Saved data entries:
++++++
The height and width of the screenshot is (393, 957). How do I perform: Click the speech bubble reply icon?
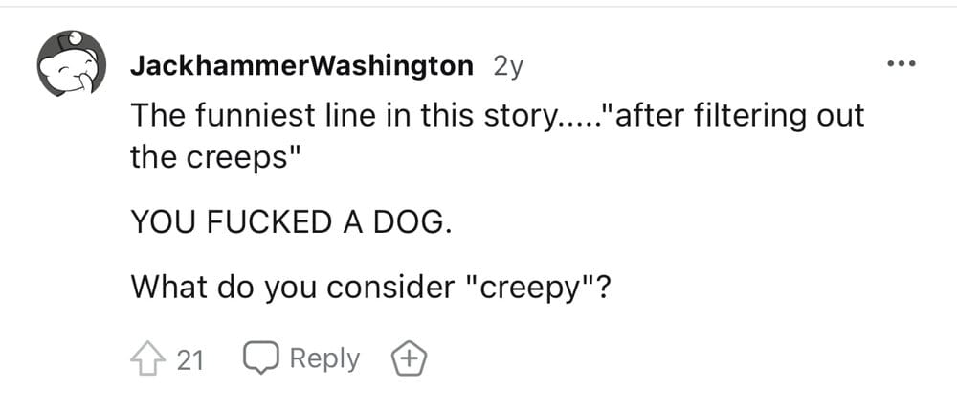[x=259, y=358]
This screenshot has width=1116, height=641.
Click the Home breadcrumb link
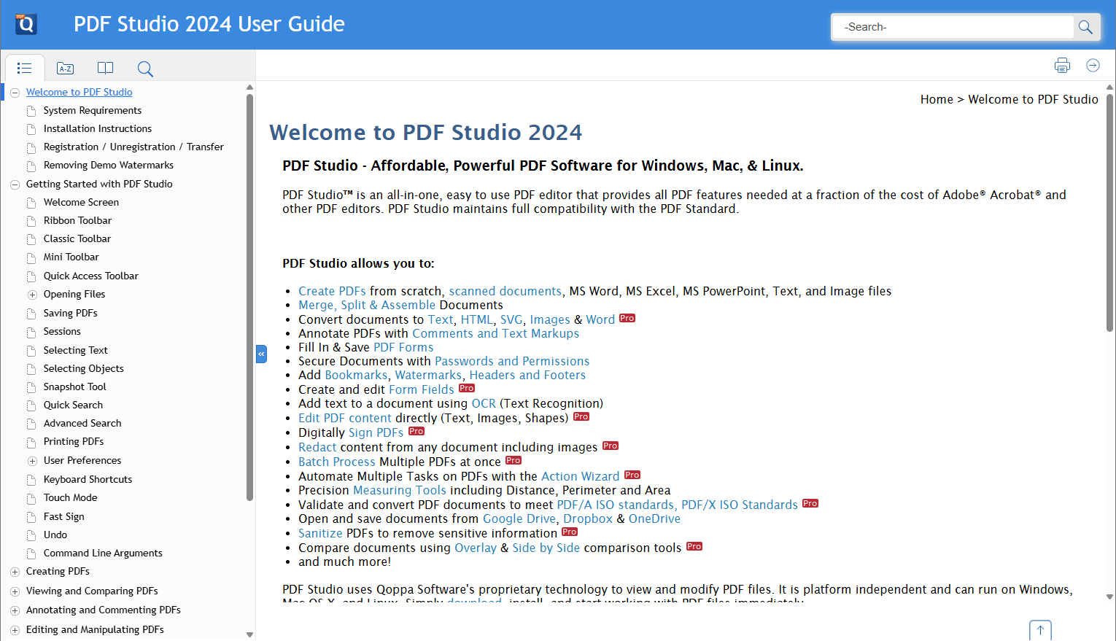[937, 99]
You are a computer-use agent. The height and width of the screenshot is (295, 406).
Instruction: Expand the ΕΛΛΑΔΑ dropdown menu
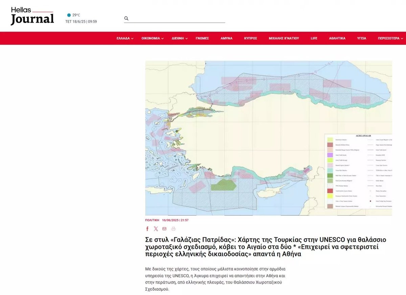(x=125, y=38)
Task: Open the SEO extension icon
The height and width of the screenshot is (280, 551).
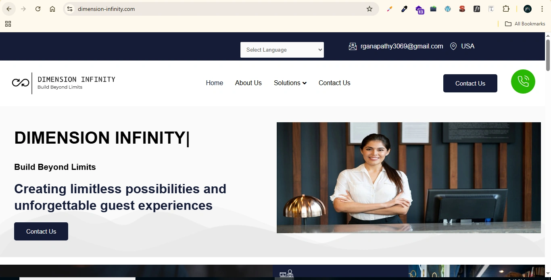Action: pos(462,9)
++++++
_Assigned task_: Give back exactly the lines from the line with "Instruction: Expand the ΕΛΛΑΔΑ dropdown menu" through the end of the records, both included; keep all pictures out.

_Your response_:
Instruction: Expand the ΕΛΛΑΔΑ dropdown menu
(x=125, y=38)
Task: Open the SEO extension icon
The height and width of the screenshot is (280, 551).
Action: pos(462,9)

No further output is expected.